**Requirements:**
1) Return the passage of the farm-to-table article from "In addition to" down to "and Z Marie’s.", copied word for word.
2) Rescale everything in the records from their start down to the line containing "Tick the select-all", reproducing those lines in full, requests included. Multiply each click coordinate in the answers by 1.4 and round it to a whole number, with halves rounded up.

**Quoted passage:**
** BEGIN **

Main Street Farm to Table event highlights local producers, importance of support

The farm-to-table movement is by no means a new concept; for ages, it was the normal way people consumed their food. However, the idea to serve local, direct-from-the-producer foods in restaurants or cafeterias is starting to catch on more and more, and it is primarily how Megan Pryke makes a living in Newton.

As owner of The Lemon Tree Tea House & Restaurant, Pryke takes pride in her work knowing most of the ingredients she uses to make her fresh quiches and Scotch meat pies come directly from a local proprietor or farmer. Apart from ingredients like sugar and the like, everything is homemade with freshly acquired goods.

“When I say we are doing things from scratch, we are doing them right down to the last, minute details from scratch,” Pryke said, noting she will find local produce from places outside of Jasper County like Grinnell and Elkhart, just to name a few. “We do, quite literally, everything from scratch.”

So being involved in Newton Main Street’s Farm to Table event this weekend was a no brainer. Erin Yeager, executive director of Newton Main Street, is helming the event this year with the help of 13 donors and numerous food suppliers. As of Tuesday, roughly 80 people have signed up for the Saturday afternoon meal.

In addition to spreading more awareness about the Farm to Table movement and the proprietors working to give people fresh, local ingredients, the event is a fundraiser for downtown “utility wraps” to be used on the utility boxes near the south corners of the square by the stoplights. Yeager said they will spruce up the aesthetics.

From 5 to 9 p.m., guests who have purchased a ticket before Thursday at the Newton Main Street Office, 112 First St. N., will be treated to a five-course meal and food samplings in the newly refurbished Hotel Maytag Ballroom. The menu will be prepared by The Lemon Tree Tea House & Restaurant and Z Marie’s.

An appetizer of cheese grazing trays with croissants will kick off the food-filled night, followed by a roasted red pepper soup and servings of fresh mixed greens with apple, cranberries, pecans and feta cheese with raspberry vinaigrette. Drinks will be available at a cash bar.

** END **

**Records:**
** BEGIN **

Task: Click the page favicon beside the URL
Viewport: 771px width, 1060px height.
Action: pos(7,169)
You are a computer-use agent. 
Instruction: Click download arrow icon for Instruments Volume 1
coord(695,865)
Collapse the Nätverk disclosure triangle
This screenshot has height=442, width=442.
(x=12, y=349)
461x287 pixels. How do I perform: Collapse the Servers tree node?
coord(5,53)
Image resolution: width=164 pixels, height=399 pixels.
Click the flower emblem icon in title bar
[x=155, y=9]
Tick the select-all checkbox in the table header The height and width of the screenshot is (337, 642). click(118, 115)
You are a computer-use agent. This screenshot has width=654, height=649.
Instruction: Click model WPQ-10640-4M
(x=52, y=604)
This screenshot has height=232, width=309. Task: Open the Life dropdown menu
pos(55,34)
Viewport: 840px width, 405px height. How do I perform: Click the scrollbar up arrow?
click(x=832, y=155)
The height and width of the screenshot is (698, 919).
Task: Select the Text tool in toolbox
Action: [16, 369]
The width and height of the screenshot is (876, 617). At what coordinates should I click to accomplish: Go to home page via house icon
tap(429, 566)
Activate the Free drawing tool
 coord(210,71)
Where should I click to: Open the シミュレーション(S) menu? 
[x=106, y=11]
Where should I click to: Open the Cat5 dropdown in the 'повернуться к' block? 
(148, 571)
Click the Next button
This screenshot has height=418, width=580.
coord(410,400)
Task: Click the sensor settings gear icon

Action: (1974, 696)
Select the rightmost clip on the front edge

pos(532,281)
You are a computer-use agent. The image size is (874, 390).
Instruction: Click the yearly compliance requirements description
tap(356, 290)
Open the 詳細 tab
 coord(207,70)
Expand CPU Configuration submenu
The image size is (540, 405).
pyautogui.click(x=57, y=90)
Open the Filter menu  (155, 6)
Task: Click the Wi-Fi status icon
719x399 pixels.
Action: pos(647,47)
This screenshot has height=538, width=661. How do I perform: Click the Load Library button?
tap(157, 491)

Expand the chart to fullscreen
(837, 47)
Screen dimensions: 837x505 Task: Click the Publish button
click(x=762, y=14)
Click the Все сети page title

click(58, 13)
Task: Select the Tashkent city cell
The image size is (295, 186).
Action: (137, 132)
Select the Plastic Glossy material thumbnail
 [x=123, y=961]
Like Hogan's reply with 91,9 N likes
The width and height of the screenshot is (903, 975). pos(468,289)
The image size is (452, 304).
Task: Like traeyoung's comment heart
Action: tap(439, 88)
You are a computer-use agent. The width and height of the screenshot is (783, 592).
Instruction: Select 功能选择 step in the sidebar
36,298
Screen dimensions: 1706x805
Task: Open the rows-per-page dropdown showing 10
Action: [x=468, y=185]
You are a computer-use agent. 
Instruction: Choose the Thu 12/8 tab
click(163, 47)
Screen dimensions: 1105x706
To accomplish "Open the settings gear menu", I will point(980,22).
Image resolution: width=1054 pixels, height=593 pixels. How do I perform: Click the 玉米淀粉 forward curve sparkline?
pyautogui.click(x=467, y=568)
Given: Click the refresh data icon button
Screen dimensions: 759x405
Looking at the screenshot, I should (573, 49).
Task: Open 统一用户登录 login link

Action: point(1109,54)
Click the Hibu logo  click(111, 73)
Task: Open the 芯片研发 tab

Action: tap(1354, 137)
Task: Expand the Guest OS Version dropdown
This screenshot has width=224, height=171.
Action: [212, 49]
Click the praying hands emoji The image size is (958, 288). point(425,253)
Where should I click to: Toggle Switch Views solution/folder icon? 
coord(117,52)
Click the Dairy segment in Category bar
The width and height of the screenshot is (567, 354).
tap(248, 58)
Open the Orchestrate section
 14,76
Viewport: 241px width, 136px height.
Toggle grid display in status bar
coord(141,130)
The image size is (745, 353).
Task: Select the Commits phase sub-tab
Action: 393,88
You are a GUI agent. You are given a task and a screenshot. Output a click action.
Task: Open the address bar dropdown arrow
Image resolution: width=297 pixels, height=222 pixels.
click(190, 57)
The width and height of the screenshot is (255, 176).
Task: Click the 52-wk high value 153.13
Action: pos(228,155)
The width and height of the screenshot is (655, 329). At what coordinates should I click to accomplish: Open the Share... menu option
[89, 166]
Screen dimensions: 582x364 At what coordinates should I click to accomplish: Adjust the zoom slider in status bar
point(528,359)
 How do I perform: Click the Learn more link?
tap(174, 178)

** END **

**Responses:**
1)
In addition to spreading more awareness about the Farm to Table movement and the proprietors working to give people fresh, local ingredients, the event is a fundraiser for downtown “utility wraps” to be used on the utility boxes near the south corners of the square by the stoplights. Yeager said they will spruce up the aesthetics.

From 5 to 9 p.m., guests who have purchased a ticket before Thursday at the Newton Main Street Office, 112 First St. N., will be treated to a five-course meal and food samplings in the newly refurbished Hotel Maytag Ballroom. The menu will be prepared by The Lemon Tree Tea House & Restaurant and Z Marie’s.

2)
Task: Click the page favicon beside the URL
Viewport: 771px width, 1060px height.
Action: pos(10,237)
You are a computer-use agent. 
Instruction: Click download arrow icon for Instruments Volume 1
coord(973,1211)
Collapse the Nätverk disclosure triangle
This screenshot has height=442, width=442.
(x=17, y=489)
461x287 pixels. How do I perform: Collapse the Servers tree node?
coord(7,74)
Image resolution: width=164 pixels, height=399 pixels.
Click the flower emblem icon in title bar
[x=217, y=13]
Tick the select-all checkbox in the table header The height and width of the screenshot is (337, 642). click(165, 161)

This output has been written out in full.